* EXERCISE GOAL
Write out exactly the lines below that run from the line containing "Where should I click to: Open the" through the last line of the records.

☆ ☆ ☆ ☆

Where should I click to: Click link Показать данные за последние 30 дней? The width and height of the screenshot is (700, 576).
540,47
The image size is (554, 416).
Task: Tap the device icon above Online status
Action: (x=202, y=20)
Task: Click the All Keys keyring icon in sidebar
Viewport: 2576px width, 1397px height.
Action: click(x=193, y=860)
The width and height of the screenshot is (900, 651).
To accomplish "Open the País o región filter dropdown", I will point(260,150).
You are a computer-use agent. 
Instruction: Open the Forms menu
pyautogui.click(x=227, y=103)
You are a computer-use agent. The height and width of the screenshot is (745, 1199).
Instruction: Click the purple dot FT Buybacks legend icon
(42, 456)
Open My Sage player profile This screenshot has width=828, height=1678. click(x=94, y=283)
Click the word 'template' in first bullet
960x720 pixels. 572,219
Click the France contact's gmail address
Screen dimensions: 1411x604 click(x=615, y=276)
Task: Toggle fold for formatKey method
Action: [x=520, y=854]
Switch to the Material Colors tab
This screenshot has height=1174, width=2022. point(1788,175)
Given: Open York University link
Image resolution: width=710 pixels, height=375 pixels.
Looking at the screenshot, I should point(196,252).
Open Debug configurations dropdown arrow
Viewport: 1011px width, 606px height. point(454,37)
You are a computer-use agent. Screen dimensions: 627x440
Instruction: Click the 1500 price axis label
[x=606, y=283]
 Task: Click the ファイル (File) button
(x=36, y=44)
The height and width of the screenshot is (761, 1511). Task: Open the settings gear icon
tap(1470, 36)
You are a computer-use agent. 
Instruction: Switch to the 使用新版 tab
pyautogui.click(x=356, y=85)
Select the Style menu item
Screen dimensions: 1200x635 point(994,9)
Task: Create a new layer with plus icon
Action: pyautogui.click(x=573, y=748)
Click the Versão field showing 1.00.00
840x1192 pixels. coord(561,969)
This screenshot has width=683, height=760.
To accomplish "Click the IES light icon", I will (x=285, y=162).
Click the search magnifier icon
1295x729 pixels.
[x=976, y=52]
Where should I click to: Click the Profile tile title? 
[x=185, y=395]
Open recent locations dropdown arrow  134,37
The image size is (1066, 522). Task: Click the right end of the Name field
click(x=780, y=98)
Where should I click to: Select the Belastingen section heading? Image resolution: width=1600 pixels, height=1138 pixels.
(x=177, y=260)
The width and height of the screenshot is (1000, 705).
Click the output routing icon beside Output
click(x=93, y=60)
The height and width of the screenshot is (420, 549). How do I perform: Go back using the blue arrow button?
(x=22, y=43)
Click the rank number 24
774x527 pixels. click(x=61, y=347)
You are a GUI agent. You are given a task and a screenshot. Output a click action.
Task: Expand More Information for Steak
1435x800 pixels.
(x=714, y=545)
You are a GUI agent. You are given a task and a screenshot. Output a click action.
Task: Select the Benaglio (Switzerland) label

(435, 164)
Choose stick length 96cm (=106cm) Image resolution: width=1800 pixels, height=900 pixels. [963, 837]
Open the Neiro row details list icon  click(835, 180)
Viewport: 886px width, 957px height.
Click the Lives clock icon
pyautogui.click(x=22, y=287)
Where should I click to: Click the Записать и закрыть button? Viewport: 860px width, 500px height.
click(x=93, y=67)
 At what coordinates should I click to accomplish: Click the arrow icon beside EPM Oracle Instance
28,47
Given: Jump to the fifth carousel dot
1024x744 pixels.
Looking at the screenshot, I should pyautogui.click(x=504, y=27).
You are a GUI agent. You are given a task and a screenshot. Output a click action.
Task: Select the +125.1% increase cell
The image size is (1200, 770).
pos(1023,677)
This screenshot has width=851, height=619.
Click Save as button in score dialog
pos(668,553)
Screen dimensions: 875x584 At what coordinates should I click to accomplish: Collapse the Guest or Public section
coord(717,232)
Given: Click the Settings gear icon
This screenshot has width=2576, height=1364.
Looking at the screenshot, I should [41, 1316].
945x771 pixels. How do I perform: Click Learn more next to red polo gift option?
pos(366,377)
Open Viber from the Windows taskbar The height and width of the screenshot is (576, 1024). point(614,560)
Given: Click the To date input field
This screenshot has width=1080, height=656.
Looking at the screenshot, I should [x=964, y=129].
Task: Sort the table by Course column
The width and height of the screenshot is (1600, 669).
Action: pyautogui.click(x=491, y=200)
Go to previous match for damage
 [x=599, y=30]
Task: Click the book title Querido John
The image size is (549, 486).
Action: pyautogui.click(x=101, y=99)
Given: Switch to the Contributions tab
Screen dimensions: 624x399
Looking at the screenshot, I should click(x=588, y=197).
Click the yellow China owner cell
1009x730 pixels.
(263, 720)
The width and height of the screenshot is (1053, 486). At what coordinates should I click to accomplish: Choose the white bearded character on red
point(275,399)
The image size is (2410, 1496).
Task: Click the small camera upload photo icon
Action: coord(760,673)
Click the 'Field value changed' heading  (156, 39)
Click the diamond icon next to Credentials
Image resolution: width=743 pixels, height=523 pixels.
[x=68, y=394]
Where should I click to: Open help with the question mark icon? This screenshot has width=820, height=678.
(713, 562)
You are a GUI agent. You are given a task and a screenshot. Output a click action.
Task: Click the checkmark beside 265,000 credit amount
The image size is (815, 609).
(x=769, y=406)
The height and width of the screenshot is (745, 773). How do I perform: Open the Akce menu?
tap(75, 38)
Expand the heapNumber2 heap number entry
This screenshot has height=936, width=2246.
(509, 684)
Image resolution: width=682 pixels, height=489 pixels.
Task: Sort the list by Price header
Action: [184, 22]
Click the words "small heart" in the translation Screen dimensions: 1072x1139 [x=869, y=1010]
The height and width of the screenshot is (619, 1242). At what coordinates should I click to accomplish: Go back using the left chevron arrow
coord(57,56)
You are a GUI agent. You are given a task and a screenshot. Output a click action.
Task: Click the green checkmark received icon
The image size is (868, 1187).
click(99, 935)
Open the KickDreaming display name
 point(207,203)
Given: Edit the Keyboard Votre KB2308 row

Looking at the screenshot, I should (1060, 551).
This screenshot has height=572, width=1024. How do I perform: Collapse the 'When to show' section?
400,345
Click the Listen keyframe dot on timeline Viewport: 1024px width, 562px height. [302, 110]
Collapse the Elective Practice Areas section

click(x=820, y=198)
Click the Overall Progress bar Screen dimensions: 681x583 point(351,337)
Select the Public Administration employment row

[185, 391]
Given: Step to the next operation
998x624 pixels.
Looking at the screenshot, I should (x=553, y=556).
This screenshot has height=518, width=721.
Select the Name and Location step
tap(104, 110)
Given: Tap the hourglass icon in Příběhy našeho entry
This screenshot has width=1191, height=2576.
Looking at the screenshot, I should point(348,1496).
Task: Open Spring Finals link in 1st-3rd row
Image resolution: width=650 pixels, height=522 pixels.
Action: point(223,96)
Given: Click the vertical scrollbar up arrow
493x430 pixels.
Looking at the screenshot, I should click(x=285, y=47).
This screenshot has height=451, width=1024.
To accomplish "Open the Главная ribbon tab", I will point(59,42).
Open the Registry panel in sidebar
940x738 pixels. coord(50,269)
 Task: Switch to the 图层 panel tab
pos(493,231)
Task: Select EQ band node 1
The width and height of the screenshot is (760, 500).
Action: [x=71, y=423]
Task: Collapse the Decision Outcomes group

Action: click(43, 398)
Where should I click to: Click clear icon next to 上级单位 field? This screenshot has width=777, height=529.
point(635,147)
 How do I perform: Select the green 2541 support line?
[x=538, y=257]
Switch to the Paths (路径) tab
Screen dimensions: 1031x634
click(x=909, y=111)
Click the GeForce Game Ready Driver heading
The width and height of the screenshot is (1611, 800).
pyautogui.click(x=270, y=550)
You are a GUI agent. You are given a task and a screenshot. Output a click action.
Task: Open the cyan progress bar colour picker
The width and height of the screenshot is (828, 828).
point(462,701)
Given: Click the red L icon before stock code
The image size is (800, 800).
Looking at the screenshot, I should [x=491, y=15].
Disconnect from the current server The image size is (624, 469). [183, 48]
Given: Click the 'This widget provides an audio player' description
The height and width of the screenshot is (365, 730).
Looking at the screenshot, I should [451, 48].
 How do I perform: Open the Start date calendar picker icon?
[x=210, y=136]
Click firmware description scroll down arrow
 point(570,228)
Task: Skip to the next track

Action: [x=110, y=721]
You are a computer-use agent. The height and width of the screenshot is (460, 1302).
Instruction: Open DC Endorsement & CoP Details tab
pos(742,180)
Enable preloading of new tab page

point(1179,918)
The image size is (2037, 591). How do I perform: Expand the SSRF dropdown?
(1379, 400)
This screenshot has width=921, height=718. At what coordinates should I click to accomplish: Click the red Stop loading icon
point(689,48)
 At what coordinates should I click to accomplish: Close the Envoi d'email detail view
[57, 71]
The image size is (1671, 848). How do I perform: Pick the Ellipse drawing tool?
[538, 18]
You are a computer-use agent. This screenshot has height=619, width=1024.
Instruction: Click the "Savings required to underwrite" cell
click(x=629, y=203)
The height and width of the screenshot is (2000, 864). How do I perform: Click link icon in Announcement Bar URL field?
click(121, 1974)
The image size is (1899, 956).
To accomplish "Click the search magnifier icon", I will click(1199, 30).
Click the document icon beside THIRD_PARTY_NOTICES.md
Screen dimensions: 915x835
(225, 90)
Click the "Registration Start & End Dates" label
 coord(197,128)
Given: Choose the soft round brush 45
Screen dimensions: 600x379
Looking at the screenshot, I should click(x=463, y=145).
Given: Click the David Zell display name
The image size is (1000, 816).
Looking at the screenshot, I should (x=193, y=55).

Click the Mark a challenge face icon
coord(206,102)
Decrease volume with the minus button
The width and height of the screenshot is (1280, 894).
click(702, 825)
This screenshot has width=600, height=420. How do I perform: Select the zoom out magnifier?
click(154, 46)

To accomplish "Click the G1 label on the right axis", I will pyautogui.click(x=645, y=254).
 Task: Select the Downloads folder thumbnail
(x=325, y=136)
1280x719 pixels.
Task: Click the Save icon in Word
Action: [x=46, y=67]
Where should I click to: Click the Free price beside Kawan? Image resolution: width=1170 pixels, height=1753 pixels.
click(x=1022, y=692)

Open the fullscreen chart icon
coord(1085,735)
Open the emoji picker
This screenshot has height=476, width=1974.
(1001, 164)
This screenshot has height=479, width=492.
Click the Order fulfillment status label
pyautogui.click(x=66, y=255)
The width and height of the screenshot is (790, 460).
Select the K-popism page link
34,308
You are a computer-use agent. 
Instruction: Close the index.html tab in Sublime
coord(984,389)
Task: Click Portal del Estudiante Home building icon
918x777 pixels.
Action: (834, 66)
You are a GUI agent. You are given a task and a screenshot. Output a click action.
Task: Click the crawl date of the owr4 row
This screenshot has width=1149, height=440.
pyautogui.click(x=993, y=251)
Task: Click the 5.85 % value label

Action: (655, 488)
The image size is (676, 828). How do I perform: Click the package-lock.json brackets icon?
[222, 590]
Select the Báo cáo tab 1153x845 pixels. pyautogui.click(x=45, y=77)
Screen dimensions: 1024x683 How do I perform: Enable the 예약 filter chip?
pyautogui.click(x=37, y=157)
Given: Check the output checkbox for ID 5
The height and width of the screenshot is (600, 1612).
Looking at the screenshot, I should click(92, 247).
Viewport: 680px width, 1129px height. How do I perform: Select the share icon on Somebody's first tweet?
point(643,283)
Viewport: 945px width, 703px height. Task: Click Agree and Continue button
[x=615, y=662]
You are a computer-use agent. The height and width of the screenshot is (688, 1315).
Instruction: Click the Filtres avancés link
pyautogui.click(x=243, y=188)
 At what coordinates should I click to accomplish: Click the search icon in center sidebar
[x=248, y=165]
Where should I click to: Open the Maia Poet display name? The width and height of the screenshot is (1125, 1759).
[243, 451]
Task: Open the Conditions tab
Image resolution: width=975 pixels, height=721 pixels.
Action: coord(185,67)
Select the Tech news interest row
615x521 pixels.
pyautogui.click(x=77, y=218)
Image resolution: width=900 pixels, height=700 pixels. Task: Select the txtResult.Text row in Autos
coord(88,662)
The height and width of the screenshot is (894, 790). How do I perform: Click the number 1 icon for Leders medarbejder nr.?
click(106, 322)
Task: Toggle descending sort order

☆ ☆ ☆ ☆

* EXPECTED OUTPUT
Where should I click to: Open the Maia Poet display name? The width and height of the screenshot is (1125, 1759).
[243, 451]
Task: Open the Conditions tab
Image resolution: width=975 pixels, height=721 pixels.
Action: coord(185,67)
Select the Tech news interest row
615x521 pixels.
pyautogui.click(x=77, y=218)
Image resolution: width=900 pixels, height=700 pixels. Task: Select the txtResult.Text row in Autos
coord(88,662)
The height and width of the screenshot is (894, 790). How do I perform: Click the number 1 icon for Leders medarbejder nr.?
click(106, 322)
Task: Toggle descending sort order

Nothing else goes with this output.